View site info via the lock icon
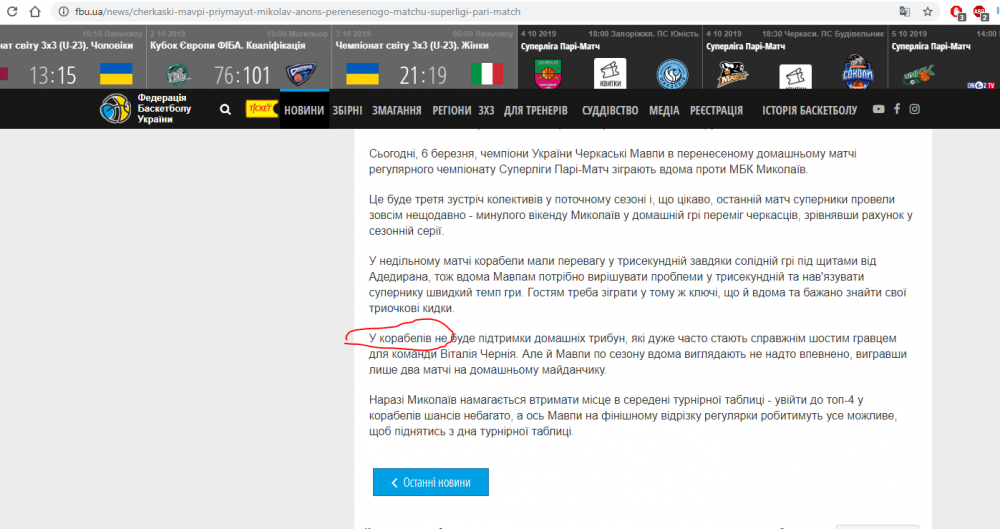The height and width of the screenshot is (529, 1000). (63, 12)
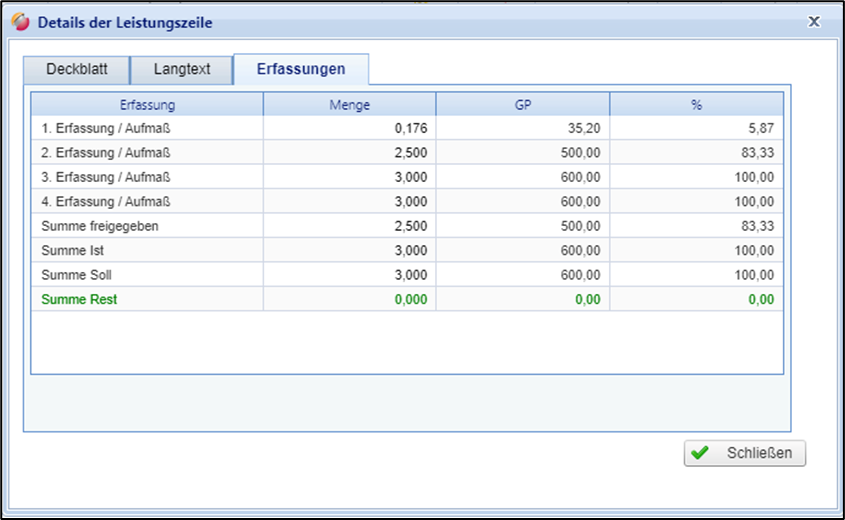Click the 0,176 Menge cell
Screen dimensions: 845x520
point(411,128)
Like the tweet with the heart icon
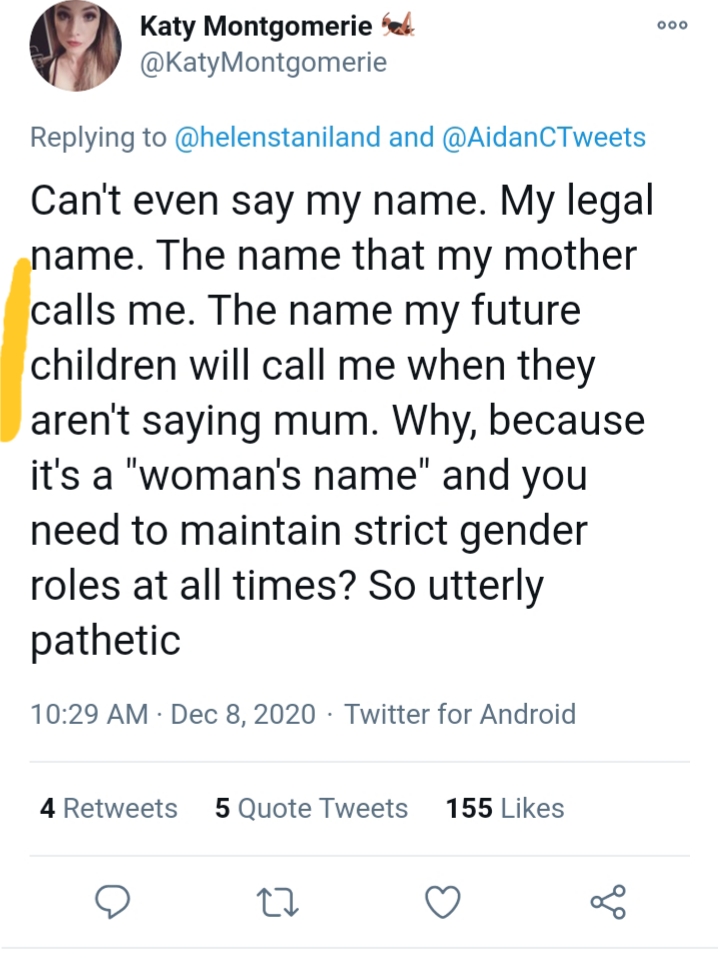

━━━━━━━━━━

● Task brief
Repeat the data word for word, excluding any image.

● Task result
View site info via the lock icon
The height and width of the screenshot is (529, 1000). (63, 12)
Click the 0,176 Menge cell
Screen dimensions: 845x520
point(411,128)
Like the tweet with the heart icon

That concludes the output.